Женщины застывали над картотеками, путались в словах, совершали грубейшие ошибки.
Слово «любовь» появлялось тут и там, и это еще куда ни шло! Слова «желание», «страсть», «одиночество», «нежность»… Они напоминали о чем-то, чего быть уже не могло в этой, новой, жизни.
О вкусе горького шоколада. О солнечных лучах, о шторах цвета топленого молока, о терпких цветочных ароматах. О потрескивании кофейных зерен.
Дисциплина катастрофически падала. Если вчера мысль о ближайших выходных радовала и наполняла смыслом будни, то сегодня этого было недостаточно.
Счастье. Эти двое были непростительно счастливы, счастливы каждый день. Они купались в блаженстве, не дожидаясь субботы. У них была скрипка.
На очередном собрании сектора голоса негодующих повергли в смятение бедную Фа. Она жаждала лишь одного – изгнания самозванки, чужой. Но, если уйдут оба, что останется ей? Одинокие вечера у рояля? Картотеки? Карточки со словом – «любовь»?
Они стояли напротив, не разнимая рук, не обращая внимания на выкрики из толпы. После тайного голосования постановили – скрипку изъять, нарушителей изгнать.
Нам хватит рояля, – твердили самые непримиримые.

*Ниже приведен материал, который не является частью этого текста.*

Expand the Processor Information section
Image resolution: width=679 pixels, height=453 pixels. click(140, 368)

Некоторые женщины молчали, опустив глаза, кусая губы, – непонятно было, в знак солидарности или наоборот.
Скрипач ушел, не обернувшись ни разу.
Он шел, размахивая руками в грязных манжетах. Рядом шла Она, маленькая каурая лошадка. Она хохотала, запрокинув растрепанную голову.

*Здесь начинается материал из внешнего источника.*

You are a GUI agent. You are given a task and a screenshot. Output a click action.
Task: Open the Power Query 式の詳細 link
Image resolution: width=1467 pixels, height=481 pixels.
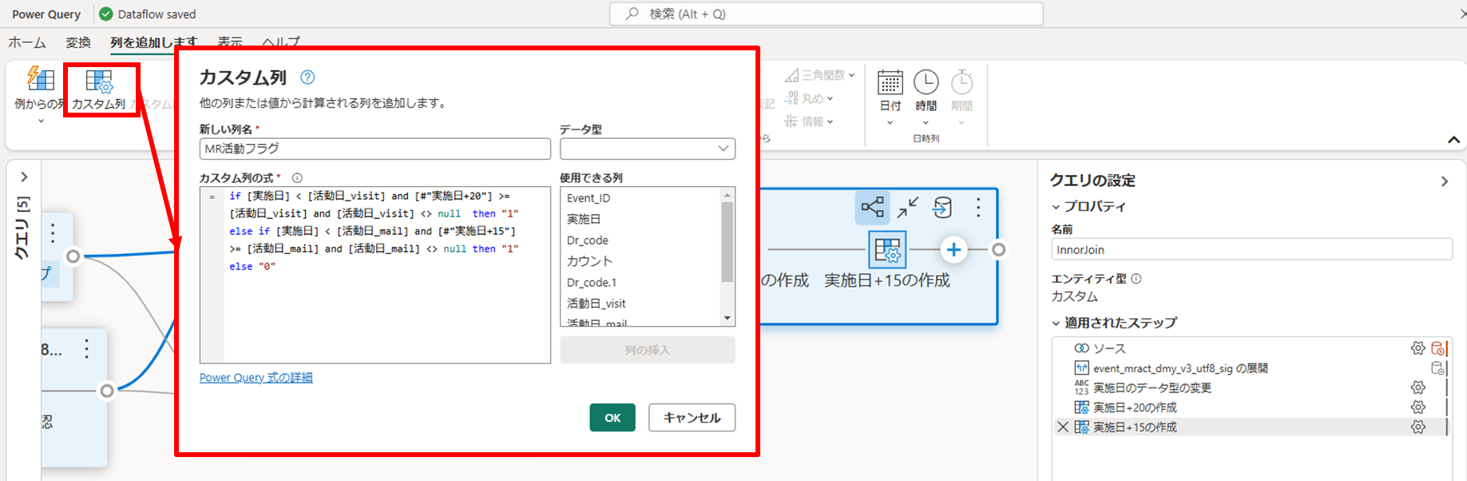(x=256, y=378)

Ей было плевать на карточки и вывески. Все, что она хотела знать, у нее уже было. У нее было гораздо больше, но ни одна живая душа не догадывалась об этом. Пожалуй, даже она сама.
У выхода из сектора скрипач засмеялся и пальцем постучал себя по лбу. Музыка была у него в голове, она была везде, она шла за ним по пятам. Носилась по крышам под дождем, хлюпала по лужам, рыдала и хохотала будто помешанная.
Все это время Фа наблюдала за уходящими. Она надеялась. До последней минуты она надеялась, – строгая, прямая, с безвольно опущенными вдоль тела руками. Она не спала ночь. Постель ее, обычно безукоризненно заправленная, была смята. На полу валялось с десяток карточек с обжигающими словами. Боль. Ревность. Смятение. Любовь. Любовь. Любовь.
Скрипка вишневого дерева была торжественно упакована в выложенный алым сафьяном футляр и отправлена на склад. Туда же отправились и остальные скрипки.
В пристройку вселили старичка-архивариуса, и сектор А вздохнул с облегчением.
* * *
Милая Фа по-прежнему музицирует на вечерах. Дамы охотно приглашают кавалеров.
Картотека пополняется с каждым днем, вот только недостает карточек с некоторыми словами.
Многие помнят, какими именно, но предпочитают благоразумно помалкивать.